Re: [PATCH v4 bpf-next 3/5] bpf: Make cgroup storages shared across attaches on the same cgroup

sdf@xxxxxxxxxx · Tue, 21 Jul 2020 15:56:36 -0700

On 07/21, Martin KaFai Lau wrote:
On Tue, Jul 21, 2020 at 04:20:00PM -0500, YiFei Zhu wrote:
> On Tue, Jul 21, 2020 at 1:05 PM Martin KaFai Lau <kafai@xxxxxx> wrote:
> > I quickly checked zero is actually BPF_CGROUP_INET_INGRESS instead
> > of UNSPEC for attach_type.  It will be confusing on the syscall
> > side. e.g. map dumping with key.attach_type == BPF_CGROUP_INET_INGRESS
> > while the only cgroup program is actually attaching to  
BPF_CGROUP_INET_EGRESS.
> >
> > I don't have a clean way out for this.  Adding a non-zero UNSPEC
> > to "enum bpf_attach_type" seems wrong also.
> > One possible way out is to allow the bpf_cgroup_storage_map
> > to have a smaller key size (i.e. allow both sizeof(cgroup_inode_id)
> > and the existing sizeof(struct bpf_cgroup_storage_key).  That
> > will completely remove attach_type from the picture if the user
> > specified to use sizeof(cgroup_inode_id) as the key_size.
> > If sizeof(struct bpf_cgroup_storage_key) is specified, the attach_type
> > is still used in cmp().
> >
> > The bpf_cgroup_storage_key_cmp() need to do cmp accordingly.
> > Same changes is needed to lookup_elem, delete_elem, check_btf,  
map_alloc...etc.
>
> ACK. Considering that the cgroup_inode_id is the first field of struct
> bpf_cgroup_storage_key, I can probably just use this fact and directly
> use the user-provided map key (after it's copied to kernel space) and
> cast the pointer to a __u64 - or are there any architectures where the
> first field is not at offset zero?
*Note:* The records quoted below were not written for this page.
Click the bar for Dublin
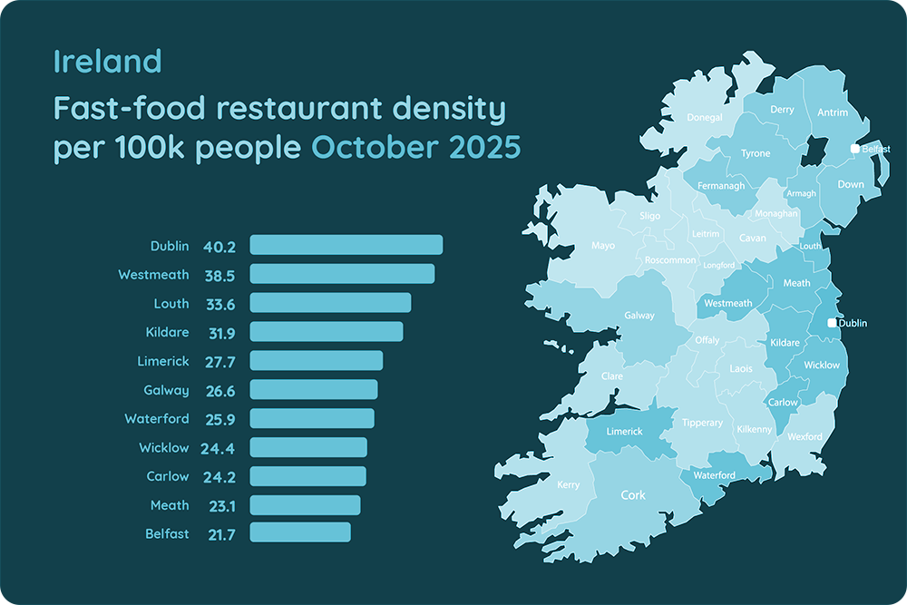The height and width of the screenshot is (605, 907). click(x=346, y=245)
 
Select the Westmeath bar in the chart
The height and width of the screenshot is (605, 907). click(x=342, y=274)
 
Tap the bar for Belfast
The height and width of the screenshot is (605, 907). click(x=299, y=532)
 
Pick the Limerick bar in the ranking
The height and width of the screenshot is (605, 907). click(x=316, y=361)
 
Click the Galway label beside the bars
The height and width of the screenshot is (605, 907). click(x=167, y=390)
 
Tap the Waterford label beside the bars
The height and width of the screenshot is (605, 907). click(x=157, y=419)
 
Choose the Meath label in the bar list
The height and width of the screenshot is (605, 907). click(x=170, y=505)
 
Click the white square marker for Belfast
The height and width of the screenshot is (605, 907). click(x=854, y=148)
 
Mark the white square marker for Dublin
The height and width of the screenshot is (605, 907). click(x=833, y=323)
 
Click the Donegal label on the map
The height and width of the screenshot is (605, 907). click(x=705, y=118)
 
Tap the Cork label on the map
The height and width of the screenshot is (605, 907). click(x=633, y=496)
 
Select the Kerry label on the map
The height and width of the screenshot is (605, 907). click(x=568, y=485)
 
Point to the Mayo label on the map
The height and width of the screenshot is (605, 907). click(x=603, y=246)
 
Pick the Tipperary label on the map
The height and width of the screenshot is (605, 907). click(x=703, y=424)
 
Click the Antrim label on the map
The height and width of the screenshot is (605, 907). click(x=832, y=112)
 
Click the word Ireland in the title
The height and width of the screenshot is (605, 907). click(x=107, y=62)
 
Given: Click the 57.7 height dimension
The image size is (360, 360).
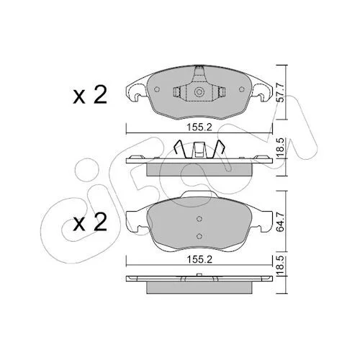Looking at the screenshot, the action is pyautogui.click(x=280, y=92).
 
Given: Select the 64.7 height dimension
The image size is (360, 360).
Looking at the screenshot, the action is pyautogui.click(x=280, y=222).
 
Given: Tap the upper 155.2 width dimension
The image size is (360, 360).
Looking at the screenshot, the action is pyautogui.click(x=199, y=127).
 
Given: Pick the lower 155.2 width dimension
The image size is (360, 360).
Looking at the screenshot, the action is pyautogui.click(x=199, y=259).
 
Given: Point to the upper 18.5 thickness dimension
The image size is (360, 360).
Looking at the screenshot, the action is pyautogui.click(x=280, y=148).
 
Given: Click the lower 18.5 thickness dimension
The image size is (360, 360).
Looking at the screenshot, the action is pyautogui.click(x=280, y=266).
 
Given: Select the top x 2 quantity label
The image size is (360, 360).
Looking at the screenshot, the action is pyautogui.click(x=90, y=95).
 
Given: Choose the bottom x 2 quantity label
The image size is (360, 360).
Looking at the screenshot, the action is pyautogui.click(x=90, y=222).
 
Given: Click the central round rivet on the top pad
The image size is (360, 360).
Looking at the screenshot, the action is pyautogui.click(x=199, y=92).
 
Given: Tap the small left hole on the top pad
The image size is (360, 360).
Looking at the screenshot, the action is pyautogui.click(x=157, y=89).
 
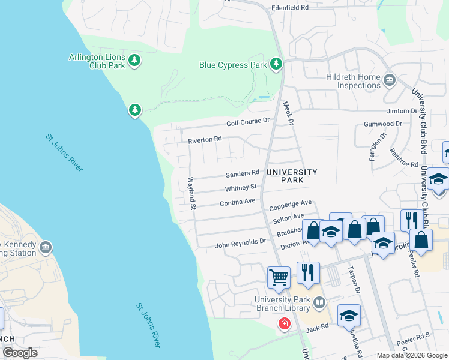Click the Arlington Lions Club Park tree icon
click(135, 60)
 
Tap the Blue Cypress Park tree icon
click(276, 64)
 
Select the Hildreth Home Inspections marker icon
click(389, 80)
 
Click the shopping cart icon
click(279, 277)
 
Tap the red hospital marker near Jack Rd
click(283, 324)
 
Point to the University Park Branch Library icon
click(320, 304)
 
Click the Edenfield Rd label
click(289, 8)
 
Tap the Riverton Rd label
click(205, 139)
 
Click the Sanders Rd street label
click(242, 175)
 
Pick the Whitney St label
click(241, 188)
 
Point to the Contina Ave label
click(238, 203)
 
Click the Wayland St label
click(192, 194)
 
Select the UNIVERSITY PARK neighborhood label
click(292, 176)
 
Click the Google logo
click(20, 352)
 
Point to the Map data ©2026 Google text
click(411, 355)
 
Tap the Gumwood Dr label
click(382, 124)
If this is done then we can change
> all the kernel internal APIs to use __u64 cgroup_inode_id, ignoring
> the existence of the struct aside from the map creation (size checking
> and BTF checking).
Just to be clear.  The problem is the userspace is expecting
the whole key (cgroup_id, attach_type) to be meaningful and
we cannot stop supporting this existing key type now.
To step back a bit. I think in the commit message we mentioned that
attach_type is essentially (mostly) meaningless right now.
If I want to share cgroup storage between BPF_CGROUP_INET_INGRESS and
BPF_CGROUP_INET_EGRESS, the verifier will refuse to load those programs.
So doing lookup with different attach_type for the same storage
shouldn't really happen.

Except. There is one use-case where it does make sense. If you take
the same loaded program and attach it to both ingress and egress, each
one will get a separate storage copy. And only in this case
attach_type really has any meaning.

But since more and more attach types started to require
expected_attach_type, it seems that the case where the same
prog is attached to two different hooks should be almost
non-existent. That's why we've decided to go with
the idea of completely ignoring it.

So the question is: is it really worth it trying to preserve
that obscure use-case (and have more complex implementation) or we can
safely assume that nobody is doing that sort of thing in the wild (and
can simplify the internal logic a bit)?